はじめまして、かがやくさくらです。
このブログでは
すでにその本を読んだ方はもちろん、まだその本を読んでいない方・読もうかどうか考え中の方などにも楽しんでいただきたいので、
あらすじはできるだけ最小限に、
感想においてはネタバレを避け、心が動いたポイントやおすすめの点などを上げていこうと思っています。
完全に私的な感想になると思いますが、楽しんでいただけると嬉しいです♪
【湊かなえ 往復書簡 概要】
小学校時代の恩師からの依頼で、彼女のかつての教え子6人に会いに行くこととなった敦史。

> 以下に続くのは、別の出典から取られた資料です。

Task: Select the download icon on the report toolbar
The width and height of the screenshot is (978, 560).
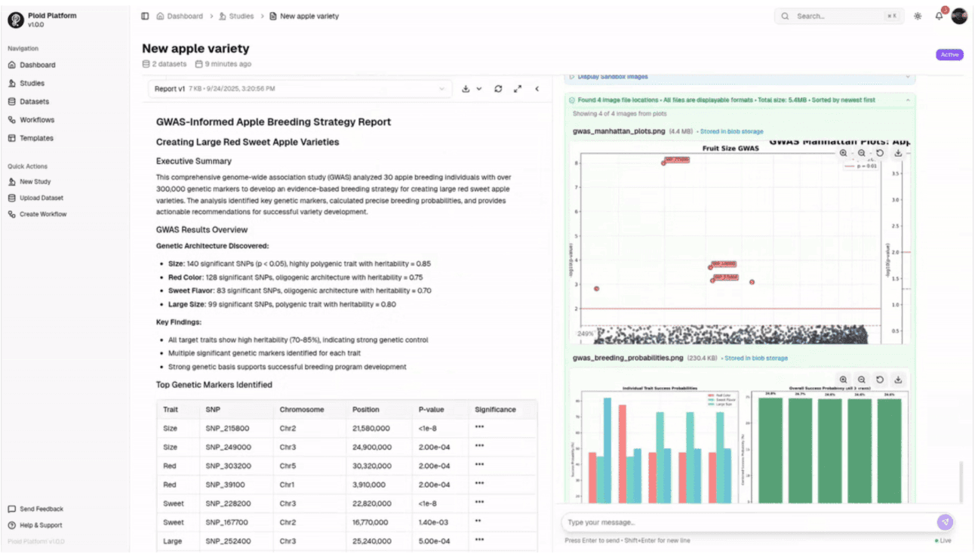Action: tap(466, 88)
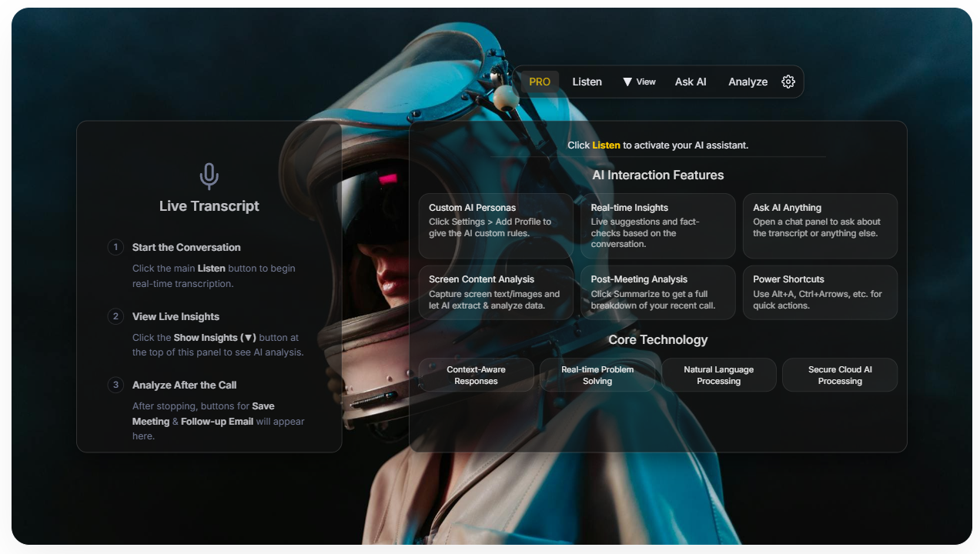
Task: Select the Ask AI Anything card
Action: (x=819, y=225)
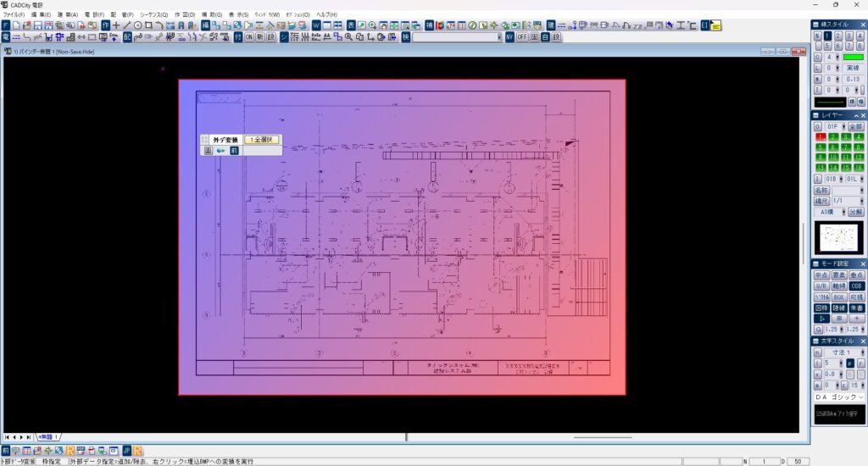Toggle the 端点 snap mode
The width and height of the screenshot is (868, 466).
[856, 275]
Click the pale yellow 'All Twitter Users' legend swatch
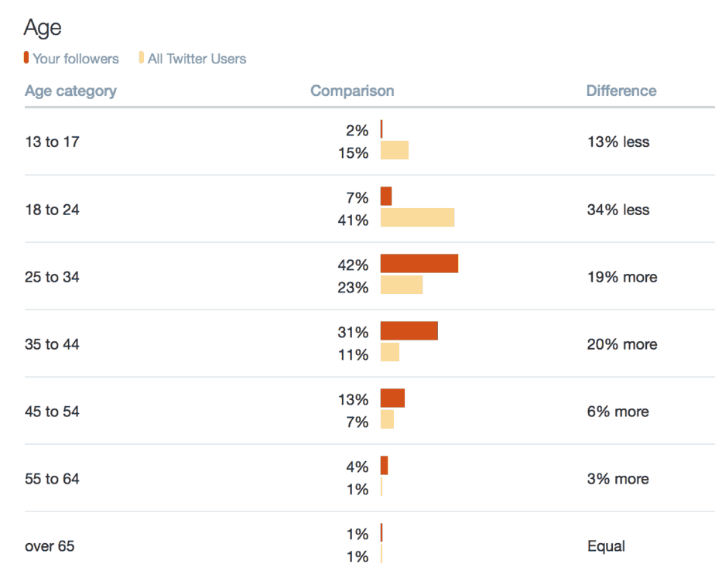Screen dimensions: 715x588 142,58
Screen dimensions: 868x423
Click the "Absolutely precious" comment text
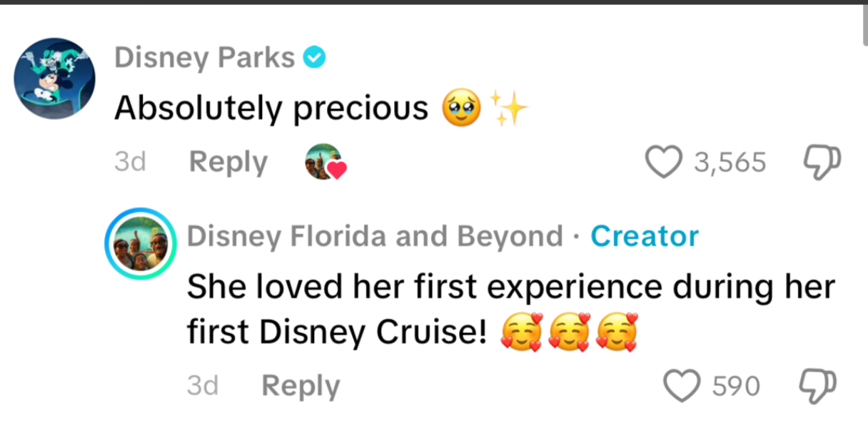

その6人と恩師は、20年前の「とある事故」の関係者だった。
それぞれとのやり取りを手紙で報告する敦史。
20年前、それぞれが見たものとは・・・(『二十年後の宿題』)。
全部で4編からなる短編集。
過去に起こった「事件」について、書簡方式で真相が明かされていく。
【ネタバレなし 感想と考察】
〇湊かなえさんらしさ
本書は、内容や終わり方もとても面白く、興味深かったです。
『十年後の卒業文集』においては
人の記憶というのはたくさんの情報で成り立っているんだなと感じました。
人と話したり、想像してみたり、思い出したりする中で、少しずつ変わっていくものなのかもしれません。
このお話では、登場人物それぞれの真実や思いが上手く張り巡らされていて、立ち位置が変わるとそれががらりと変わりうる。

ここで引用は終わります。